Covid 19

As the COVID-19 situation improves in Maryland, hospitals not immune to losses

July 23, 2020 1:39 pm
  • Maryland COVID-19 cases have stabilized, the governor said.
  • Hospitals there lost 25% of patient volume during the height of the outbreak and attendant shutdown.
  • The state’s global rate-setting model provided a limited “backstop” to hospitals, an executive with the Maryland Hospital Association said.

Maryland has turned the corner in the COVID-19 pandemic, but its unique hospital-funding model has not completely insulated those facilities from shutdown-related losses.

“Our positivity rate has been relatively flat and on a slightly declining level for at least three weeks now,” Maryland Gov.

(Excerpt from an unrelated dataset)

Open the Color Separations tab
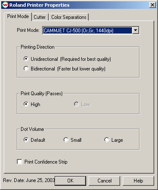This screenshot has width=158, height=190. coord(68,17)
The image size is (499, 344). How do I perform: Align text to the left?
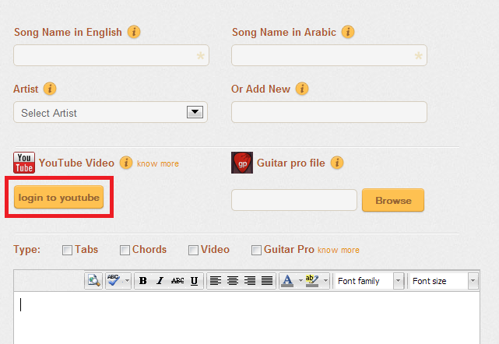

Larry Hogan said in a July 21 webcast interview at the American Enterprise Institute.

Hogan ordered Maryland hospitals to suspend elective procedures and treatments March 18 — allowing them to resume May 6 — as part of the state’s approach to the pandemic.

Maryland hospital patient volumes cumulatively declined 25% in March and April compared with the previous year, said Brett McCone, senior vice president of healthcare payment for the Maryland Hospital Association (MHA).

“That’s a function of the governor’s executive order to put a hold on all of the scheduled and elective procedures here in the state, so, it doesn’t surprise me,” McCone said.

McCone heard anecdotally that patients who came into emergency departments during that period were sicker “because they couldn’t hold off and it was urgent that they be seen.”

A recent TransUnion Healthcare analysis concluded patient volume has recovered most slowly at hospitals in the Mid-Atlantic region, which includes Maryland.

To illustrate the personal toll of the pandemic, Hogan said he postponed by “several months” a scheduled April 1 PET scan to check for the return of cancer “because of the overloaded hospitals.”

The impact of the global payment model

Maryland launched an all-payer hospital-rate setting system in the 1970s and in 2019 began expanding it to outpatient care.

The unique global payment model “has helped” hospitals financially, McCone said.

“It hasn’t completely addressed our financial problem, but it certainly provided somewhat of a backstop for us this year,” McCone said. “We still have lots of financial challenges, given all of the volume that is not regulated” by the model.

For example, not all outpatient surgeries and clinic visits are included in the global budgets, and “that volume is the same as it is anywhere else,” McCone said, referring to other states.

Outpatient volumes by the end of June were down 7% nationally but 23% in the Mid-Atlantic, according to the TransUnion analysis.

Although the most recent data is not yet available, McCone has heard anecdotally that volumes have increased since the governor’s order was lifted, in part due to pent-up demand.

The global model did not restrict Maryland hospitals from obtaining up to six months of advance payments from Medicare, which hospitals are bracing to begin repaying in August.

“That’s certainly something on the minds of our folks, as well,” McCone said.

Patient outreach campaign ramps up

Like many state hospital groups, MHA has launched a media campaign to let the public know that the facilities are “safe, ready and waiting,” said Amy Goodwin, vice president of communication.

The campaign “is just advising consumers in the state not to delay necessary care,” Goodwin said.

McCone said he has not heard about hospitals in the state having problems getting patients to return for needed care.

Hospitals in the suburbs of Washington, D.C., and John Hopkins Medicine in Baltimore had the most COVID-19 cases.

Continuing challenges

Hogan hailed hospital contributions to the state’s “coronavirus recovery response team,” which included physicians from Johns Hopkins Medicine, University of Maryland Medical Center and MedStar Health.

“We had all of these top docs on our teams; we also brought in top business leaders because we wanted both perspectives about getting our economy back safely,” Hogan said.

Maryland hospitals have added 6,000 hospitals beds, he said, and the state constructed field hospitals in preparation for any new surge. The state also has helped hospitals stockpile PPE.

“The hospital systems — almost everybody — needs to learn from this experience, because we can’t be caught like this again,” Hogan said, referring to the first wave of the pandemic.

However, the state is bracing for another wave.

“I’m very concerned about another shutdown and another flare-up” in the fall, Hogan said.